REQUIRED ACTION = Go through the entries below. Copy each line in which "will" appears.

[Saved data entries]
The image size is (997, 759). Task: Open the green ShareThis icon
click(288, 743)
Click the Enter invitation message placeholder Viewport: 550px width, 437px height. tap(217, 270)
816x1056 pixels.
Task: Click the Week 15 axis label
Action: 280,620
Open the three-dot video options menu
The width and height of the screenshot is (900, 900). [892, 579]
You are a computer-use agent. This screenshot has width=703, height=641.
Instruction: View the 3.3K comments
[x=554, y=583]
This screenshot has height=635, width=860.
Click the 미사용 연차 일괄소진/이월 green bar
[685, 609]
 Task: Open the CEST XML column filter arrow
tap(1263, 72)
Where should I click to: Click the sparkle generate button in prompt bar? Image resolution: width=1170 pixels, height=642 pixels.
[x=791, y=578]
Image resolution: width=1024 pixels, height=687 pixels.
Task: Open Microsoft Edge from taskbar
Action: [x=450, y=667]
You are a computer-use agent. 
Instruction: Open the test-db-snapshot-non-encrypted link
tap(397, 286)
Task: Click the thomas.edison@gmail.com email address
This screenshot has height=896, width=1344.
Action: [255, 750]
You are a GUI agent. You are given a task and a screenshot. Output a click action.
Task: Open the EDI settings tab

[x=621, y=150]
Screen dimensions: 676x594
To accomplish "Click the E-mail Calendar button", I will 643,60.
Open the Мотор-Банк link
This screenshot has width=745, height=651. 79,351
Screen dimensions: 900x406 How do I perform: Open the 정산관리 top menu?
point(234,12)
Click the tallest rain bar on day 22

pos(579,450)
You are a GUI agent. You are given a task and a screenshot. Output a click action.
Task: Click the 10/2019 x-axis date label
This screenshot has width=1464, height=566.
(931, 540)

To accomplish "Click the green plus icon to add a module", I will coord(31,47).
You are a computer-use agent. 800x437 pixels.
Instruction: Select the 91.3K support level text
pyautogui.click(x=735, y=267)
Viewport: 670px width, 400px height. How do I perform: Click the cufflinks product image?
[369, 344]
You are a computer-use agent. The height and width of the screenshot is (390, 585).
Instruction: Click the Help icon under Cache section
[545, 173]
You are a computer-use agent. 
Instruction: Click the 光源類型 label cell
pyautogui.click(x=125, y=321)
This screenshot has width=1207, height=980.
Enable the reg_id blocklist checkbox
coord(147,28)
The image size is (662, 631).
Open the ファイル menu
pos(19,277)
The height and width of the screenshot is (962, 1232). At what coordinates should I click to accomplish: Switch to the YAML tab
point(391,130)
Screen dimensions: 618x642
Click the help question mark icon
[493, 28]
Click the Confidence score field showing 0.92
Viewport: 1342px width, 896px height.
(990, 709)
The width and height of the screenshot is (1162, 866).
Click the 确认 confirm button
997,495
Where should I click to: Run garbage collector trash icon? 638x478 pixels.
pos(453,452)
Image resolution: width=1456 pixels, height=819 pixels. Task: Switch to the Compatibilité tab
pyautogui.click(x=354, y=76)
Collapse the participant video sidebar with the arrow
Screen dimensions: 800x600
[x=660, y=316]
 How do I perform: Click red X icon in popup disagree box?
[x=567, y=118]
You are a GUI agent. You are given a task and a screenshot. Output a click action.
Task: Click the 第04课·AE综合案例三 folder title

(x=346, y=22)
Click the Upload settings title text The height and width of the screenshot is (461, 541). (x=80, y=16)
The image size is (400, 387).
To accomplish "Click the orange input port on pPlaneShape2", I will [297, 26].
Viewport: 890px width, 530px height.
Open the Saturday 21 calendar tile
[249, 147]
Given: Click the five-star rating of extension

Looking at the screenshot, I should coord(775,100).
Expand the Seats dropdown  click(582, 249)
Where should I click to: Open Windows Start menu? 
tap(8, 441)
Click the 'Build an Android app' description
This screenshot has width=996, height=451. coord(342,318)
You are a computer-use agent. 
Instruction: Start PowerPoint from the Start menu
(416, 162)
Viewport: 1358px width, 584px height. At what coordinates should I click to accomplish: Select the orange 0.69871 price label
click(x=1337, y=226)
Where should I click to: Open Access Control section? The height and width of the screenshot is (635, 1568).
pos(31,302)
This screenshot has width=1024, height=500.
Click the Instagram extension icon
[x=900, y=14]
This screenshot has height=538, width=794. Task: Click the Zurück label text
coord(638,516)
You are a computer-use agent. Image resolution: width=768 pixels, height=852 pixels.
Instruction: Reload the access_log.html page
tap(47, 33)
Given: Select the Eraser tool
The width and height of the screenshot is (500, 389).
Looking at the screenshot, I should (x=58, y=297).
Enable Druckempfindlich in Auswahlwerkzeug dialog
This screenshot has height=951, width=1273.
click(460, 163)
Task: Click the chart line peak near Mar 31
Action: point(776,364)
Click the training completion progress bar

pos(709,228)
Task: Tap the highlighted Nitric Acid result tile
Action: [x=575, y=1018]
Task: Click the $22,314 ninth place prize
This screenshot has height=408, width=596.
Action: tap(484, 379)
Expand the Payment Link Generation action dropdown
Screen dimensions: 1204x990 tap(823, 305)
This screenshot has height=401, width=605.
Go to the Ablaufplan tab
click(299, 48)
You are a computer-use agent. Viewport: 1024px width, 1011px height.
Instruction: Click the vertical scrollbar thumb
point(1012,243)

RESPONSE AREA =
To accomplish "Click the E-mail Calendar button", I will 643,60.
To accomplish "Click the green plus icon to add a module", I will coord(31,47).
To accomplish "Click the orange input port on pPlaneShape2", I will [297, 26].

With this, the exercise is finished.